OSLO (Reuters) -A Dutch cargo ship that was abandoned at sea during a storm this week is on course to run aground in Norway early on Thursday and could cause an oil spill unless a last-ditch effort to save the vessel prevails, local officials said on Wednesday.
The Eemslift Hendrika, badly listing after parts of its cargo shifted in the rough weather, is adrift just 18 kilometres (11 miles) from shore and could make landfall at around 0230 GMT, the Norwegian Coastal Administration (NCA) said.
While the NCA earlier said the Hendrika was drifting parallel to the coast, and that rescue efforts could wait for another day while two large tugs remain on standby, it will now accelerate the effort.
"We've succeeded in lowering a salvage crew onto the Eemslift Hendrika. They are working to establish tow lines," the NCA said in a statement.
The Hendrika has around 350 tonnes of heavy oil and 50 tonnes of diesel in its tanks, it added.
Footage released by the Norwegian Rescue Coordination Centre on Tuesday showed some of the original crew members jumping into the sea before being rescued by helicopter. Others were hoisted directly from the deck.

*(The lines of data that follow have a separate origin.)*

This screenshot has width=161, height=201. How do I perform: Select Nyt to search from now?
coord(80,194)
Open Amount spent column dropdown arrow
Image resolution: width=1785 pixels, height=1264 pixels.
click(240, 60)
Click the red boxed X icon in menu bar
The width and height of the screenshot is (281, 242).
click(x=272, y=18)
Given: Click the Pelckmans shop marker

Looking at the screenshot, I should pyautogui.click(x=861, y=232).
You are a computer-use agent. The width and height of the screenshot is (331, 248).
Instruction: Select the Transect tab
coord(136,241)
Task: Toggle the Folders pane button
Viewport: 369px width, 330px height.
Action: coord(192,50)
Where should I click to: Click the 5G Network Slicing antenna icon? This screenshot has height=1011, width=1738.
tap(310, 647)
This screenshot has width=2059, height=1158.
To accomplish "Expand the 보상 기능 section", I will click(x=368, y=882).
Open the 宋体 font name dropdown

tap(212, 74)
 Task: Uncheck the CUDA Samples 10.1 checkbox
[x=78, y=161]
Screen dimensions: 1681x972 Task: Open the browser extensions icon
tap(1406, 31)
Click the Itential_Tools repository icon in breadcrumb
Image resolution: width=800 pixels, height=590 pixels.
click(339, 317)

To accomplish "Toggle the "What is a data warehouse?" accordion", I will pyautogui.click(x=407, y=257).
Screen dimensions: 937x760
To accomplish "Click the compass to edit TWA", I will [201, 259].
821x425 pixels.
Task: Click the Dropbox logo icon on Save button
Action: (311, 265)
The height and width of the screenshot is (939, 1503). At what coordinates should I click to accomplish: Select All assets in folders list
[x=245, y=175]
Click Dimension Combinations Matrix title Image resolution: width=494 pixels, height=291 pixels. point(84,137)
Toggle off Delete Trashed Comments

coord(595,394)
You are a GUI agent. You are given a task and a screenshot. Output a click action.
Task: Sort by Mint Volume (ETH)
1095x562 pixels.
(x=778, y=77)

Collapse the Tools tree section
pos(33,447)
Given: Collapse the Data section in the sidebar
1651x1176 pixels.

The Coastal Administration late on Wednesday said it had invoked a government mandate to resume full operational command over the salvage operation, and that equipment had been mobilised along the coast to combat the spread of any oil spill.
Built in 2015 and registered in the Netherlands, the 111.6 metre (366 feet) Eemslift Hendrika is a yacht transport vessel, carrying smaller boats on its deck, according to Monaco-based Starclass Yacht Transport, which markets the ship's services.